Quick tip: Because case questions in data science interviews tend to be product- and company-focused, it is extremely beneficial to research current projects and developments across different divisions, as these initiatives might end up as the case study topic.
How to Answer Data Science Case Study Questions (The Framework)
There are four main steps to tackling case questions in Data Science interviews, regardless of the type: clarify, make assumptions, gather context, and provide data points and analysis.
Step 1: Clarify
Clarifying is used to gather more information. More often than not, these case studies are designed to be confusing and vague. There will be unorganized data intentionally supplemented with extraneous or omitted information, so it is the candidate’s responsibility to dig deeper, filter out bad information, and fill gaps. Interviewers will be observing how an applicant asks questions and reach their solution.
For example, with a product question, you might take into consideration:
- What is the product?
- How does the product work?
- How does the product align with the business itself?
Step 2: Make Assumptions
When you have made sure that you have evaluated and understand the dataset, start investigating and discarding possible hypotheses. Developing insights on the product at this stage complements your ability to glean information from the dataset, and the exploration of your ideas is paramount to forming a successful hypothesis. You should be communicating your hypotheses with the interviewer, such that they can provide clarifying remarks on how the business views the product, and to help you discard unworkable lines of inquiry. If we continue to think about a product question, some important questions to evaluate and draw conclusions from include:
- Who uses the product? Why?
- What are the goals of the product?
- How does the product interact with other services or goods the company offers?

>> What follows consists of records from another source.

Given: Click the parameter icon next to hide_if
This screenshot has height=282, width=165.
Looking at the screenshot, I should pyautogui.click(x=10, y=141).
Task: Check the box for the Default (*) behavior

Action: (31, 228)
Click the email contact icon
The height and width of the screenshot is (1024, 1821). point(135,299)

The goal of this is to reduce the scope of the problem at hand, and ask the interviewer questions upfront that allow you to tackle the meat of the problem instead of focusing on less consequential edge cases.

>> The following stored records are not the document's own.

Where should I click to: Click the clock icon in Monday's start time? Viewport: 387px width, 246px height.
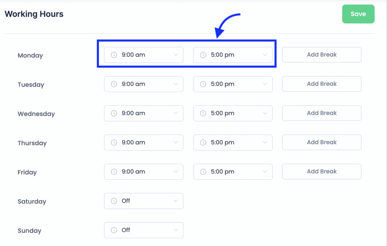click(114, 55)
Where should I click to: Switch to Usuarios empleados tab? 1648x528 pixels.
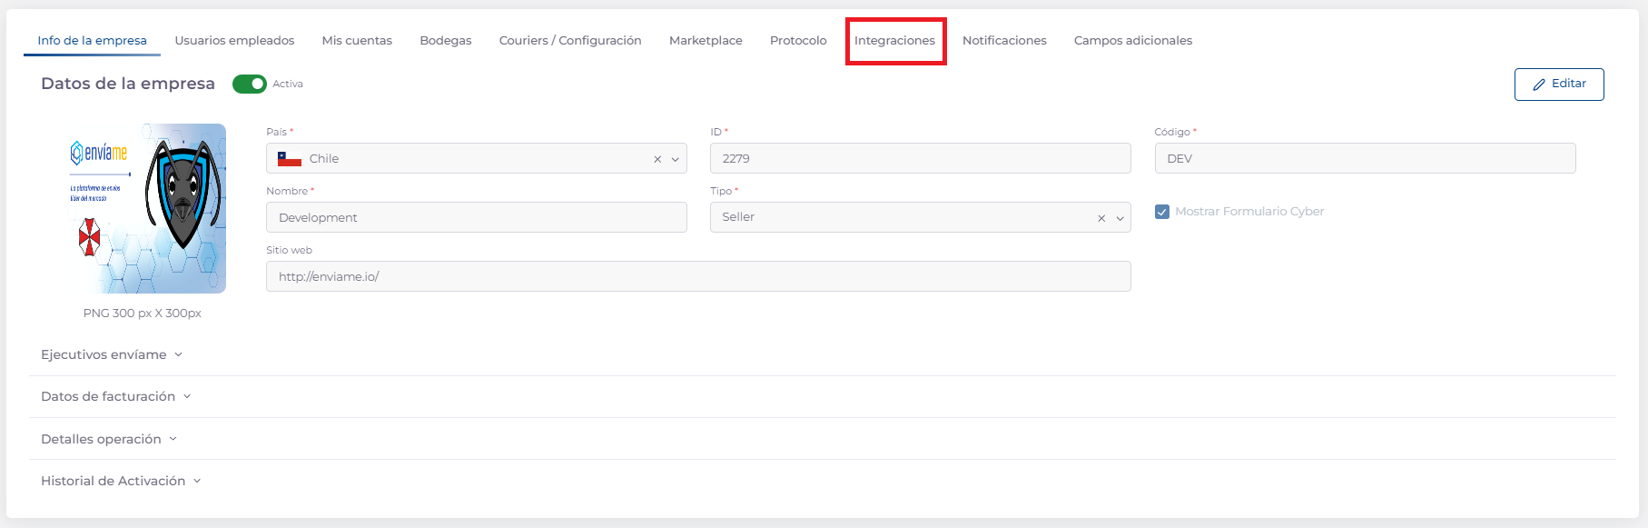(234, 41)
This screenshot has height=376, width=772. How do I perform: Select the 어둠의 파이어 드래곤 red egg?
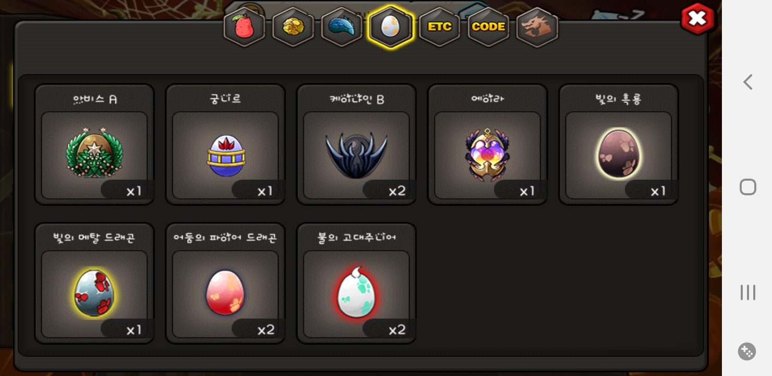tap(225, 284)
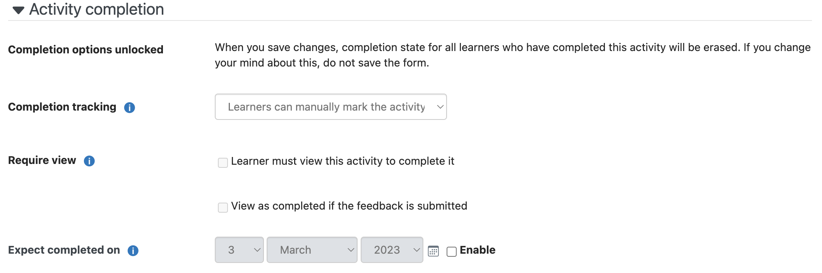Image resolution: width=822 pixels, height=273 pixels.
Task: Click the Require view label text
Action: click(42, 160)
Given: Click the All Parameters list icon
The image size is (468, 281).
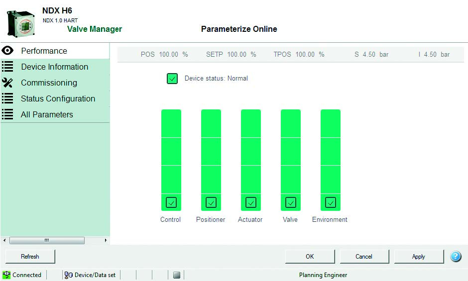Looking at the screenshot, I should pyautogui.click(x=7, y=114).
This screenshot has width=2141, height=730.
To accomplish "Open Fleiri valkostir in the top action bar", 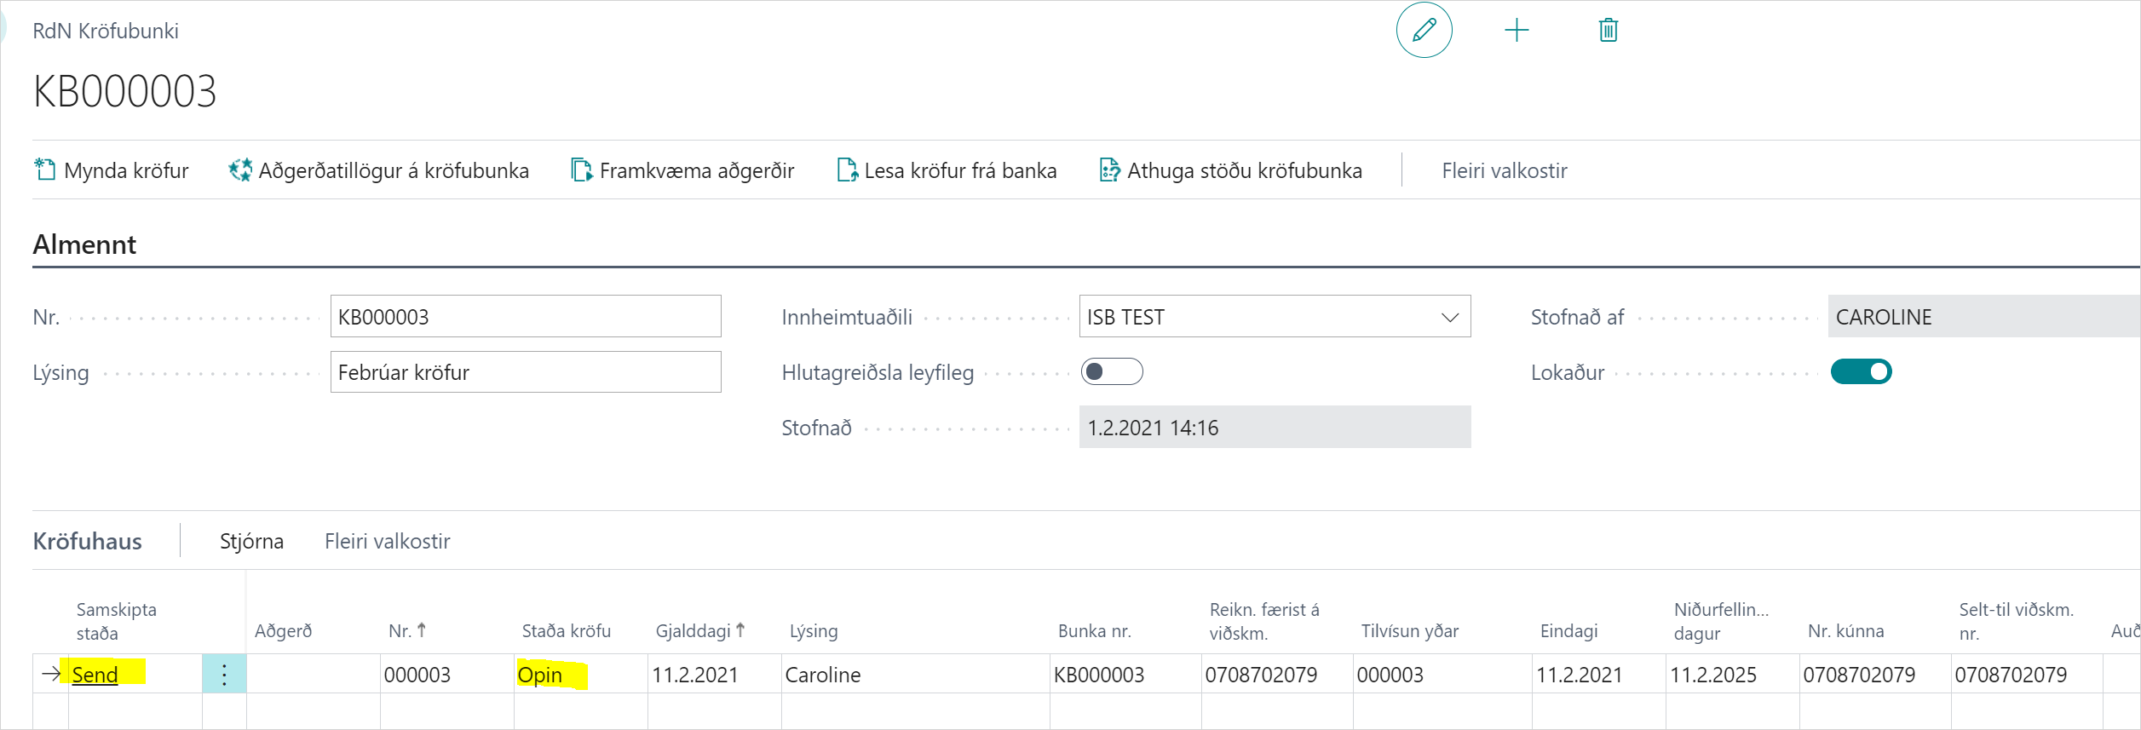I will pos(1504,170).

Step 3: Propose a Solution
Now that a hypothesis is formed that has incorporated the dataset and an understanding of the business-related context, it is time to apply that knowledge in forming a solution. Remember, the hypothesis is simply a refined version of the problem that uses the data on hand as its basis to being solved. The solution you create can target this narrow problem, and you can have full faith that it is addressing the core of the case study question.

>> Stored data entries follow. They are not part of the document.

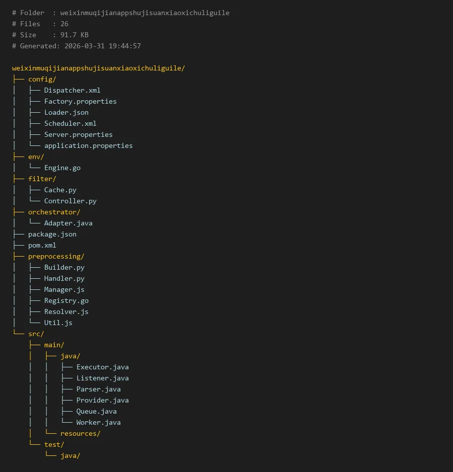Select the resources/ folder under main
Image resolution: width=453 pixels, height=472 pixels.
(80, 433)
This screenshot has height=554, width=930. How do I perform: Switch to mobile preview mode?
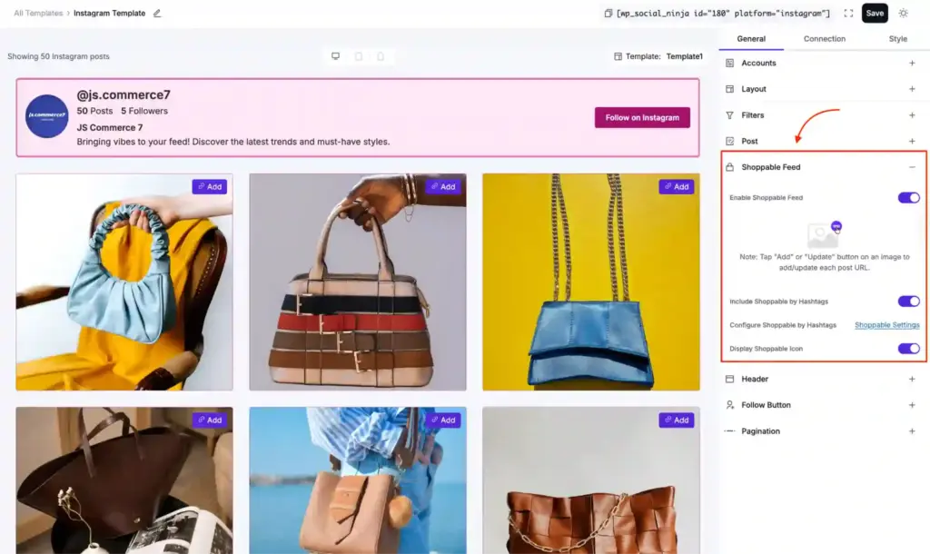tap(380, 56)
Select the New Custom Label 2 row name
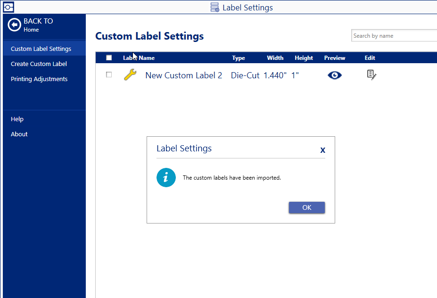Image resolution: width=437 pixels, height=298 pixels. tap(183, 75)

Keep in mind that there isn’t a single expected solution, and as such, there is a certain freedom here to determine the exact path for investigation.
Step 4: Provide Data Points and Analysis
Finally, providing data points and analysis in support of your solution involves choosing and prioritizing a main metric. As with all prior factors, this step must be tied back to the hypothesis and the main goal of the problem. From that foundation, it is important to trace through and analyze different examples– from the main metric–in order to validate the hypothesis.
Quick tip: Every case question tends to have multiple solutions. Therefore, you should absolutely consider and communicate any potential trade-offs of your chosen method. Be sure you are communicating the pros and cons of your approach.
Note: In some special cases, solutions will also be assessed on the ability to convey information in layman’s terms. Regardless of the structure, applicants should always be prepared to solve through the framework outlined above in order to answer the prompt.